* _Exercise objective_:
Nothing may be left out or changed. Print every entry.

== Records for the task

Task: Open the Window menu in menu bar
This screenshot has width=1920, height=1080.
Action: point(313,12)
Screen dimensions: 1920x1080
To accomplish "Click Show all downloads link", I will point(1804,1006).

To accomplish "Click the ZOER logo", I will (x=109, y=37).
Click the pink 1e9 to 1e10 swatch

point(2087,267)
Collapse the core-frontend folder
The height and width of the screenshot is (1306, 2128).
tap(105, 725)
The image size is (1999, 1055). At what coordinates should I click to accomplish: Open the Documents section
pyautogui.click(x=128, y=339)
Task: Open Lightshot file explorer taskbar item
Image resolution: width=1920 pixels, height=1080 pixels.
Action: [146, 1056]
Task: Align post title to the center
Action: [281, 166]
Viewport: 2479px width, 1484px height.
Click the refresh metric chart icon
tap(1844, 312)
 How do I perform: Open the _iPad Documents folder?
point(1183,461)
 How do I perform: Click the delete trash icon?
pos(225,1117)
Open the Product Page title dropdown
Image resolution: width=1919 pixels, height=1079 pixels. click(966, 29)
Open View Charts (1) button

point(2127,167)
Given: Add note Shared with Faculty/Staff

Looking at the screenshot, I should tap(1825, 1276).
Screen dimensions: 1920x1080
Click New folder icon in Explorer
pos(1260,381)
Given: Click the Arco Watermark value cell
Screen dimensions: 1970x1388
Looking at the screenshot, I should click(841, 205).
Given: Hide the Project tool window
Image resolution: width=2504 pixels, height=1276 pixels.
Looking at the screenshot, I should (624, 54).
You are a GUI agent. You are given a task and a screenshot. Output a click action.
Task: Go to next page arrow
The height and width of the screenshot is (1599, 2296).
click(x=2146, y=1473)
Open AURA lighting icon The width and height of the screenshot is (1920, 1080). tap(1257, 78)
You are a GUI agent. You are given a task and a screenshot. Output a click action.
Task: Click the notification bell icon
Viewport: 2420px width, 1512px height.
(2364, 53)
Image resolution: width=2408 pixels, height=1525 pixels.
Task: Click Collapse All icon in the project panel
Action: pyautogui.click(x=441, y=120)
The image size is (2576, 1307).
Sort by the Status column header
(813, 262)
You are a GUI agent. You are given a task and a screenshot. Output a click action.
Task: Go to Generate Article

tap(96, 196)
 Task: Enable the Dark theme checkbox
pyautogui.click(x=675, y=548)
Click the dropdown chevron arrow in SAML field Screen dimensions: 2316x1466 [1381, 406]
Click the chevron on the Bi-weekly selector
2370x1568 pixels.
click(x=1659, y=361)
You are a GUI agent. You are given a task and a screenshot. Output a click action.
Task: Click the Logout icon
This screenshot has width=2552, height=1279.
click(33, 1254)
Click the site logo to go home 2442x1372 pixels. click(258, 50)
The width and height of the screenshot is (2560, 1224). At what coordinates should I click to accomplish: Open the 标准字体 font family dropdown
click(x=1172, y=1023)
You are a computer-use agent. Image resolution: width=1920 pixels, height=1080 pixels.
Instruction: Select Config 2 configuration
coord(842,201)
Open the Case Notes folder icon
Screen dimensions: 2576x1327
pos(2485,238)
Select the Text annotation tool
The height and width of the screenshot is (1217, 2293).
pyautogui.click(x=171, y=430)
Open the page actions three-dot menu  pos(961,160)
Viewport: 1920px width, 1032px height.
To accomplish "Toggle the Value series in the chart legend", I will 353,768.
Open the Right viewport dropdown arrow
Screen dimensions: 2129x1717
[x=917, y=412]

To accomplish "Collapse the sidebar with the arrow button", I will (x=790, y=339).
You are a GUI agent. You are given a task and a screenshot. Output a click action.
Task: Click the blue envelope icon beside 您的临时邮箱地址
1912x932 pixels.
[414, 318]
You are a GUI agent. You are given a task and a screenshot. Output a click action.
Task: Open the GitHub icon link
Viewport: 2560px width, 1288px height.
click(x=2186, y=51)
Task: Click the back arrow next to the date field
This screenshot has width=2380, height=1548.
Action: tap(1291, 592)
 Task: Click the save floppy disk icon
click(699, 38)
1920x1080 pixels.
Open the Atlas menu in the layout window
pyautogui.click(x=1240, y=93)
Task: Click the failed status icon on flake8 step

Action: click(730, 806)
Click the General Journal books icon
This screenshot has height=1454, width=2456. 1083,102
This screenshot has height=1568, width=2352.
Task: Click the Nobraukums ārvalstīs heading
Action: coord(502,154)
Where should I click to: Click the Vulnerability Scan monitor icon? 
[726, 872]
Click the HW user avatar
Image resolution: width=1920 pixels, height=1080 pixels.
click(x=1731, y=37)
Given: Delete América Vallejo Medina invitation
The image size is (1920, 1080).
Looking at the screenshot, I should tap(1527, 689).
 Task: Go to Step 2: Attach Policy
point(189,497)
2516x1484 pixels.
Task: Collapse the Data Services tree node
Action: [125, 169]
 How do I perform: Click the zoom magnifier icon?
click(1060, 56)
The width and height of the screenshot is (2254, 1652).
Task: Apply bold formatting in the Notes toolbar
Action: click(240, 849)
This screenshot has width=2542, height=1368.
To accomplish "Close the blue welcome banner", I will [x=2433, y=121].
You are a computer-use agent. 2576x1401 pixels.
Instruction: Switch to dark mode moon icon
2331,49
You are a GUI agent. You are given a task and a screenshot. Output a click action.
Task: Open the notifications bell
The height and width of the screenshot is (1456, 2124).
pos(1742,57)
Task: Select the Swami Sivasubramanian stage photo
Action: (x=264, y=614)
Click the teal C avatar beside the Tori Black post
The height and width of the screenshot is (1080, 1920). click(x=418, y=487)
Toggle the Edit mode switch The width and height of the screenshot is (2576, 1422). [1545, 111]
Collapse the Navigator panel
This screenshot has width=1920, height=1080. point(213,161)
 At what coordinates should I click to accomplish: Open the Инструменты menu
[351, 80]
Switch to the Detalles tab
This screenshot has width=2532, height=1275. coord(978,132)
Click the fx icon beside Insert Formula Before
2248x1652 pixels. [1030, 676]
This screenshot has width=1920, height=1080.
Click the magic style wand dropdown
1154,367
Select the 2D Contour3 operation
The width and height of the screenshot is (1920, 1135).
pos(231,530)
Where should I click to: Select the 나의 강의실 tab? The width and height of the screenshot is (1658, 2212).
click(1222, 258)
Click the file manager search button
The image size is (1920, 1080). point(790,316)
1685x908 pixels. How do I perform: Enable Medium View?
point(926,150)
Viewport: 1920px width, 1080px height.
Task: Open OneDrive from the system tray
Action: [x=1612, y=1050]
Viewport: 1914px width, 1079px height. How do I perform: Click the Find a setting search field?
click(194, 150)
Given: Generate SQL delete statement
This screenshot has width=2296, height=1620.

====

* _Problem solution_:
Task: Open the Window menu in menu bar
This screenshot has width=1920, height=1080.
Action: point(313,12)
Screen dimensions: 1920x1080
To accomplish "Click Show all downloads link", I will point(1804,1006).

To accomplish "Click the ZOER logo", I will (x=109, y=37).
Click the pink 1e9 to 1e10 swatch

point(2087,267)
Collapse the core-frontend folder
The height and width of the screenshot is (1306, 2128).
tap(105, 725)
The image size is (1999, 1055). At what coordinates should I click to accomplish: Open the Documents section
pyautogui.click(x=128, y=339)
Task: Open Lightshot file explorer taskbar item
Image resolution: width=1920 pixels, height=1080 pixels.
Action: [146, 1056]
Task: Align post title to the center
Action: [281, 166]
Viewport: 2479px width, 1484px height.
Click the refresh metric chart icon
tap(1844, 312)
 How do I perform: Open the _iPad Documents folder?
point(1183,461)
 How do I perform: Click the delete trash icon?
pos(225,1117)
Open the Product Page title dropdown
Image resolution: width=1919 pixels, height=1079 pixels. click(966, 29)
Open View Charts (1) button

point(2127,167)
Given: Add note Shared with Faculty/Staff

Looking at the screenshot, I should tap(1825, 1276).
Screen dimensions: 1920x1080
Click New folder icon in Explorer
pos(1260,381)
Given: Click the Arco Watermark value cell
Screen dimensions: 1970x1388
Looking at the screenshot, I should click(841, 205).
Given: Hide the Project tool window
Image resolution: width=2504 pixels, height=1276 pixels.
Looking at the screenshot, I should (624, 54).
You are a GUI agent. You are given a task and a screenshot. Output a click action.
Task: Go to next page arrow
The height and width of the screenshot is (1599, 2296).
click(x=2146, y=1473)
Open AURA lighting icon The width and height of the screenshot is (1920, 1080). tap(1257, 78)
You are a GUI agent. You are given a task and a screenshot. Output a click action.
Task: Click the notification bell icon
Viewport: 2420px width, 1512px height.
(2364, 53)
Image resolution: width=2408 pixels, height=1525 pixels.
Task: Click Collapse All icon in the project panel
Action: pyautogui.click(x=441, y=120)
The image size is (2576, 1307).
Sort by the Status column header
(813, 262)
You are a GUI agent. You are given a task and a screenshot. Output a click action.
Task: Go to Generate Article

tap(96, 196)
 Task: Enable the Dark theme checkbox
pyautogui.click(x=675, y=548)
Click the dropdown chevron arrow in SAML field Screen dimensions: 2316x1466 [1381, 406]
Click the chevron on the Bi-weekly selector
2370x1568 pixels.
click(x=1659, y=361)
You are a GUI agent. You are given a task and a screenshot. Output a click action.
Task: Click the Logout icon
This screenshot has width=2552, height=1279.
click(33, 1254)
Click the site logo to go home 2442x1372 pixels. click(258, 50)
The width and height of the screenshot is (2560, 1224). At what coordinates should I click to accomplish: Open the 标准字体 font family dropdown
click(x=1172, y=1023)
You are a computer-use agent. Image resolution: width=1920 pixels, height=1080 pixels.
Instruction: Select Config 2 configuration
coord(842,201)
Open the Case Notes folder icon
Screen dimensions: 2576x1327
pos(2485,238)
Select the Text annotation tool
The height and width of the screenshot is (1217, 2293).
pyautogui.click(x=171, y=430)
Open the page actions three-dot menu  pos(961,160)
Viewport: 1920px width, 1032px height.
To accomplish "Toggle the Value series in the chart legend", I will 353,768.
Open the Right viewport dropdown arrow
Screen dimensions: 2129x1717
[x=917, y=412]

To accomplish "Collapse the sidebar with the arrow button", I will (x=790, y=339).
You are a GUI agent. You are given a task and a screenshot. Output a click action.
Task: Click the blue envelope icon beside 您的临时邮箱地址
1912x932 pixels.
[414, 318]
You are a GUI agent. You are given a task and a screenshot. Output a click action.
Task: Open the GitHub icon link
Viewport: 2560px width, 1288px height.
click(x=2186, y=51)
Task: Click the back arrow next to the date field
This screenshot has width=2380, height=1548.
Action: tap(1291, 592)
 Task: Click the save floppy disk icon
click(699, 38)
1920x1080 pixels.
Open the Atlas menu in the layout window
pyautogui.click(x=1240, y=93)
Task: Click the failed status icon on flake8 step

Action: click(730, 806)
Click the General Journal books icon
This screenshot has height=1454, width=2456. 1083,102
This screenshot has height=1568, width=2352.
Task: Click the Nobraukums ārvalstīs heading
Action: coord(502,154)
Where should I click to: Click the Vulnerability Scan monitor icon? 
[726, 872]
Click the HW user avatar
Image resolution: width=1920 pixels, height=1080 pixels.
click(x=1731, y=37)
Given: Delete América Vallejo Medina invitation
The image size is (1920, 1080).
Looking at the screenshot, I should tap(1527, 689).
 Task: Go to Step 2: Attach Policy
point(189,497)
2516x1484 pixels.
Task: Collapse the Data Services tree node
Action: [125, 169]
 How do I perform: Click the zoom magnifier icon?
click(1060, 56)
The width and height of the screenshot is (2254, 1652).
Task: Apply bold formatting in the Notes toolbar
Action: click(240, 849)
This screenshot has width=2542, height=1368.
To accomplish "Close the blue welcome banner", I will [x=2433, y=121].
You are a computer-use agent. 2576x1401 pixels.
Instruction: Switch to dark mode moon icon
2331,49
You are a GUI agent. You are given a task and a screenshot. Output a click action.
Task: Open the notifications bell
The height and width of the screenshot is (1456, 2124).
pos(1742,57)
Task: Select the Swami Sivasubramanian stage photo
Action: (x=264, y=614)
Click the teal C avatar beside the Tori Black post
The height and width of the screenshot is (1080, 1920). click(x=418, y=487)
Toggle the Edit mode switch The width and height of the screenshot is (2576, 1422). [1545, 111]
Collapse the Navigator panel
This screenshot has width=1920, height=1080. point(213,161)
 At what coordinates should I click to accomplish: Open the Инструменты menu
[351, 80]
Switch to the Detalles tab
This screenshot has width=2532, height=1275. coord(978,132)
Click the fx icon beside Insert Formula Before
2248x1652 pixels. [1030, 676]
This screenshot has width=1920, height=1080.
Click the magic style wand dropdown
1154,367
Select the 2D Contour3 operation
The width and height of the screenshot is (1920, 1135).
pos(231,530)
Where should I click to: Select the 나의 강의실 tab? The width and height of the screenshot is (1658, 2212).
click(1222, 258)
Click the file manager search button
The image size is (1920, 1080). point(790,316)
1685x908 pixels. How do I perform: Enable Medium View?
point(926,150)
Viewport: 1920px width, 1080px height.
Task: Open OneDrive from the system tray
Action: [x=1612, y=1050]
Viewport: 1914px width, 1079px height. How do I perform: Click the Find a setting search field?
click(194, 150)
Given: Generate SQL delete statement
This screenshot has width=2296, height=1620.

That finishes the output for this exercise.